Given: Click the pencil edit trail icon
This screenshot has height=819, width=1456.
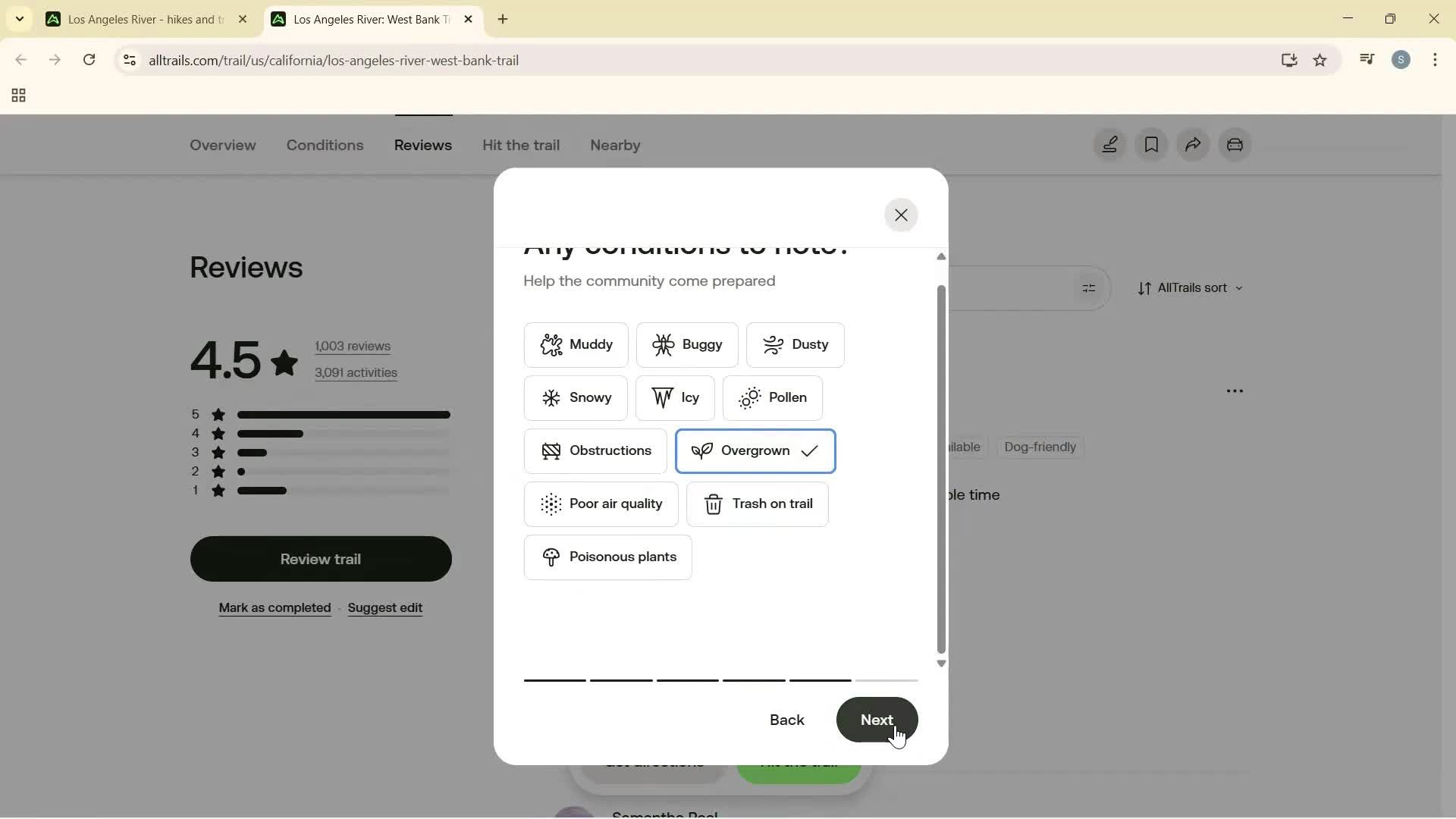Looking at the screenshot, I should point(1109,145).
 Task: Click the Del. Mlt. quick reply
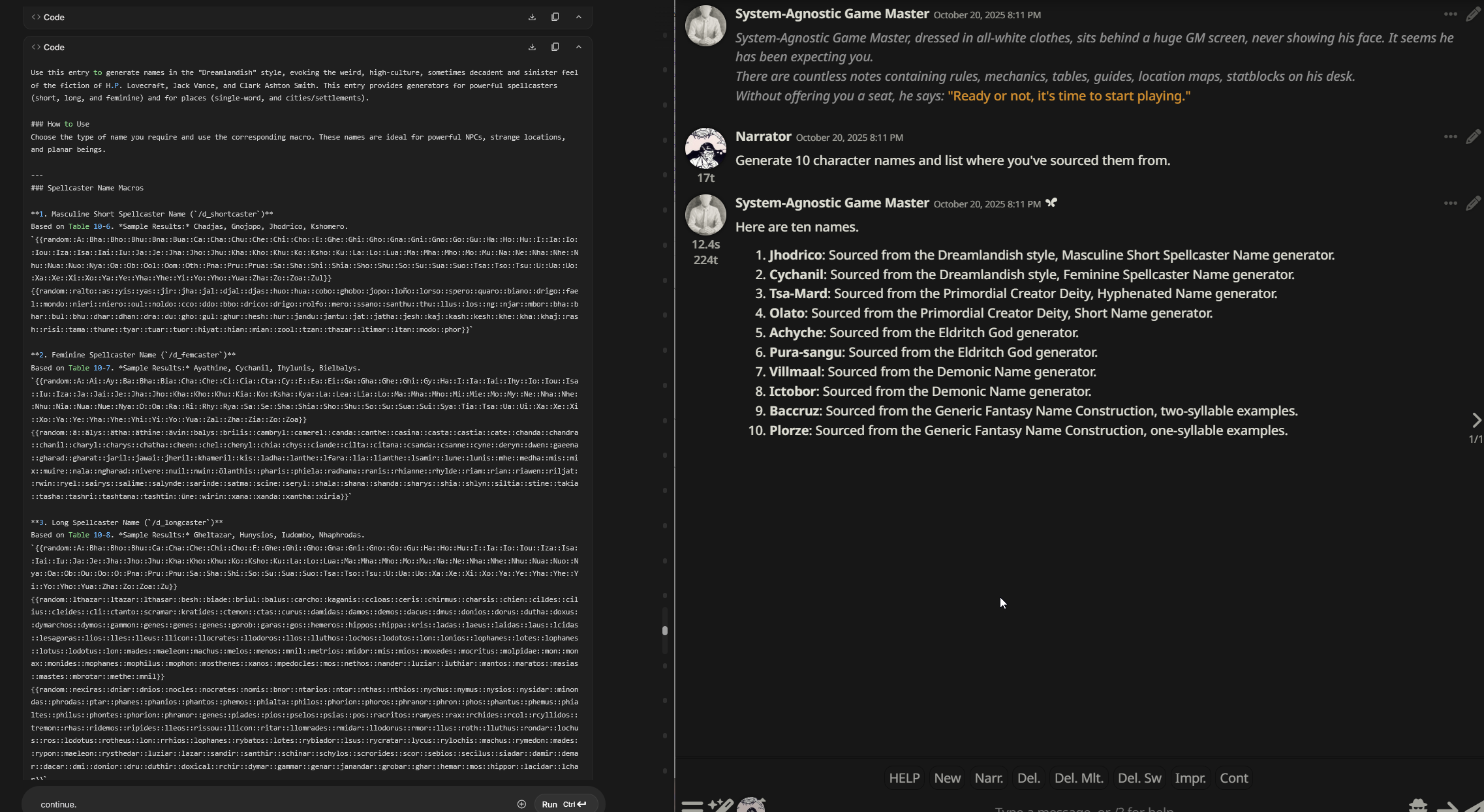coord(1078,778)
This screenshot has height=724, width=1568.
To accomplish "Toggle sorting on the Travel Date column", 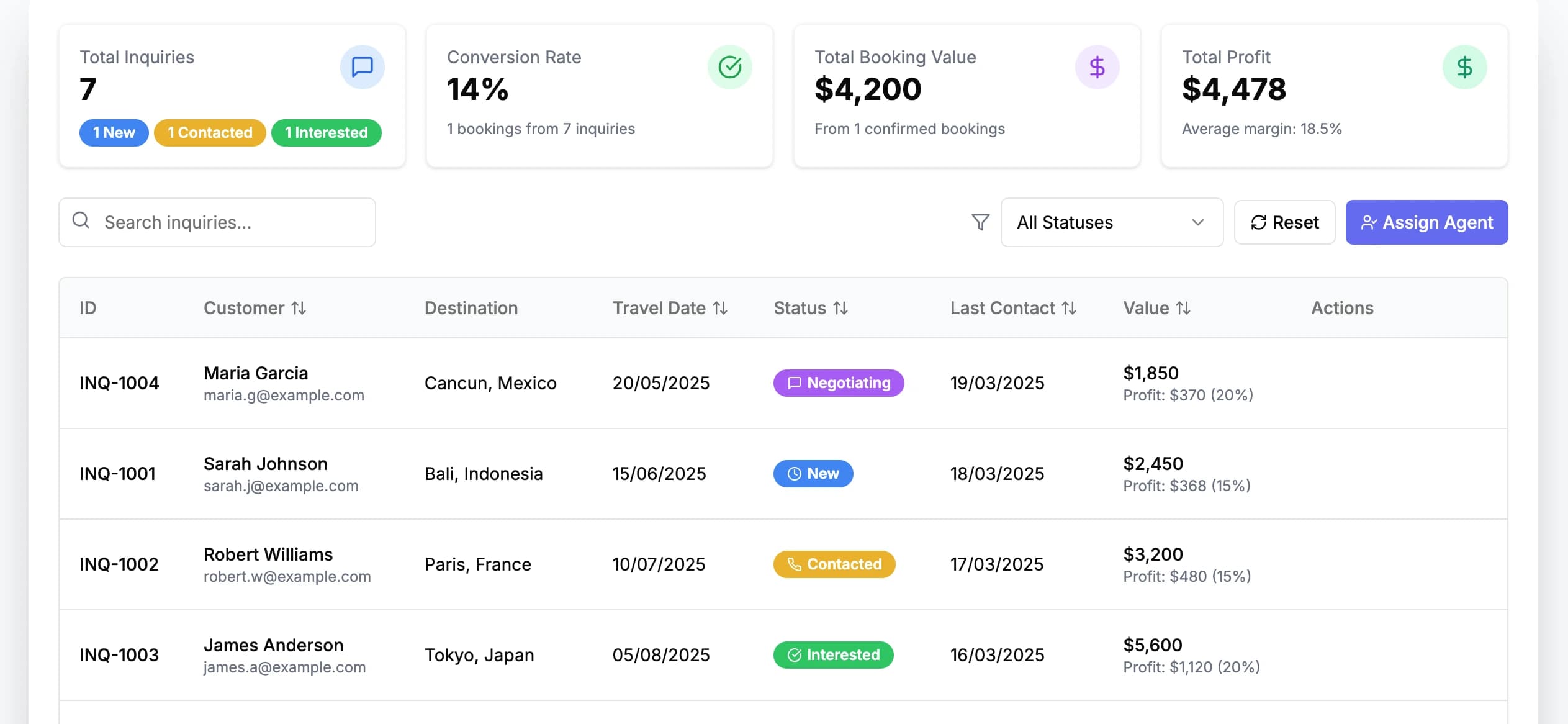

-*-*-

Work to be completed >>
From first line to last, return the records verbatim without their pictures.

Result of this task >>
Given: Click the pencil edit trail icon
This screenshot has height=819, width=1456.
Looking at the screenshot, I should point(1109,145).
 Task: Click the Del. Mlt. quick reply
coord(1078,778)
This screenshot has height=724, width=1568.
To accomplish "Toggle sorting on the Travel Date column", 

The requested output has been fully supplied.